早在2005年，研究人员发现了树突状细胞特异性跨膜蛋白（DC-STAMP），并证实其基因敲除小鼠完全丧失破骨细胞融合能力。有趣的是，单核破骨细胞的分化标志物表达正常，表明DC-STAMP特异性调控融合而非分化过程。随后发现的破骨细胞刺激跨膜蛋白（OC-STAMP）敲除小鼠表现出完全相同的表型。这两个分子均为多次跨膜蛋白，结构与病毒融合蛋白相似，暗示它们可能通过类似机制介导细胞融合。然而，DC-STAMP与OC-STAMP之间是否存在配体-受体样的相互作用关系，以及它们如何协同调控破骨细胞和异物巨细胞的融合，成为领域内亟待解决的核心科学问题。

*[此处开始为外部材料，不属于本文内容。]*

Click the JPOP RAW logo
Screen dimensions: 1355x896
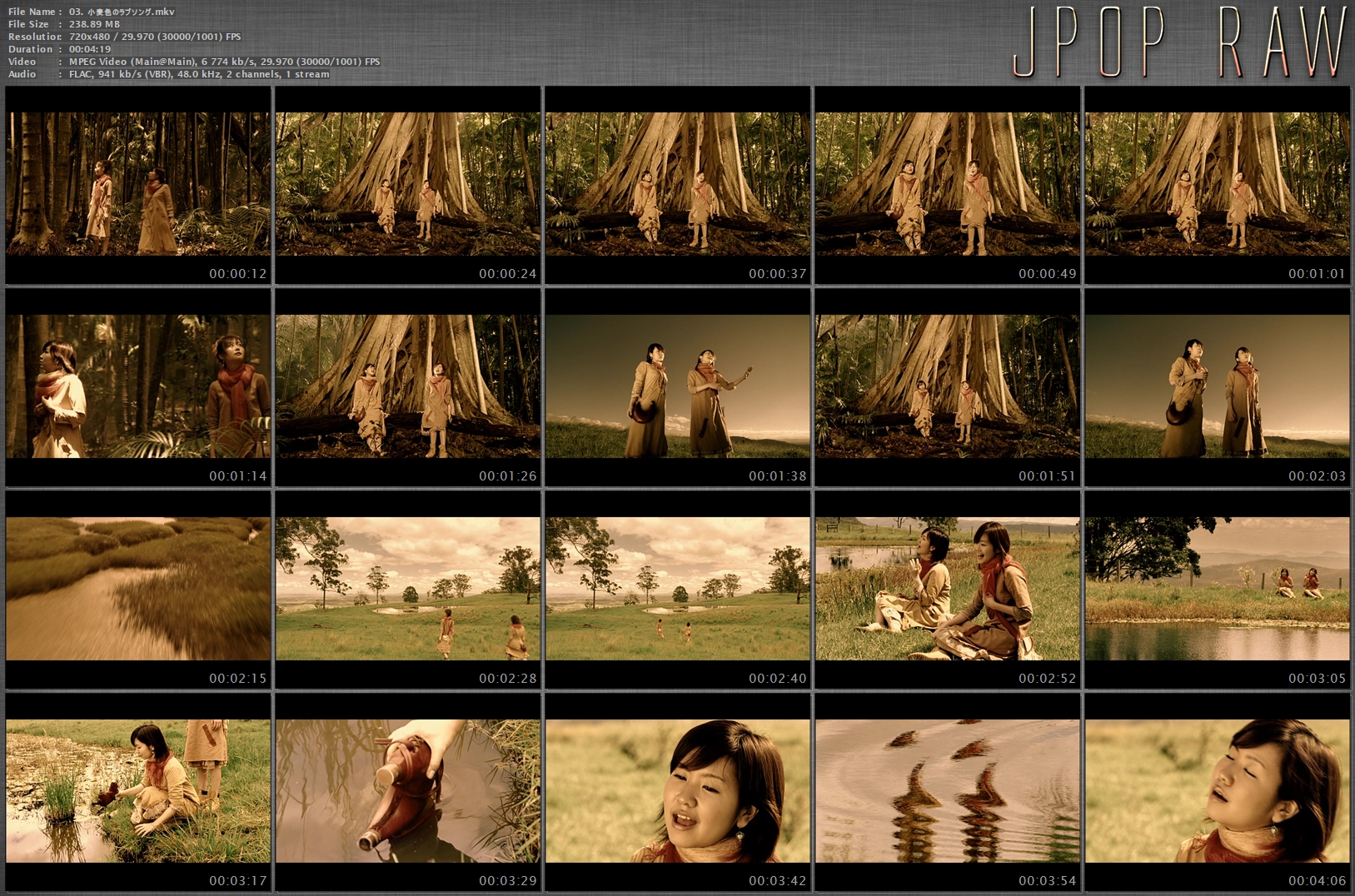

为了回答这些问题，研究团队在《Journal of Bone and Mineral Metabolism》上发表了最新研究成果。他们通过交叉育种获得DC-STAMP/OC-STAMP双敲除（DKO）小鼠，建立了四种不同的共培养体系：野生型（WT）与DC-STAMP KO细胞、WT与OC-STAMP KO细胞、WT与DKO细胞、以及DC-STAMP KO与OC-STAMP KO细胞的共培养。通过TRAP染色评估破骨细胞形成，May-Gruenwald Giemsa染色评估FBGC形成，并利用骨形态计量学分析小鼠骨骼表型。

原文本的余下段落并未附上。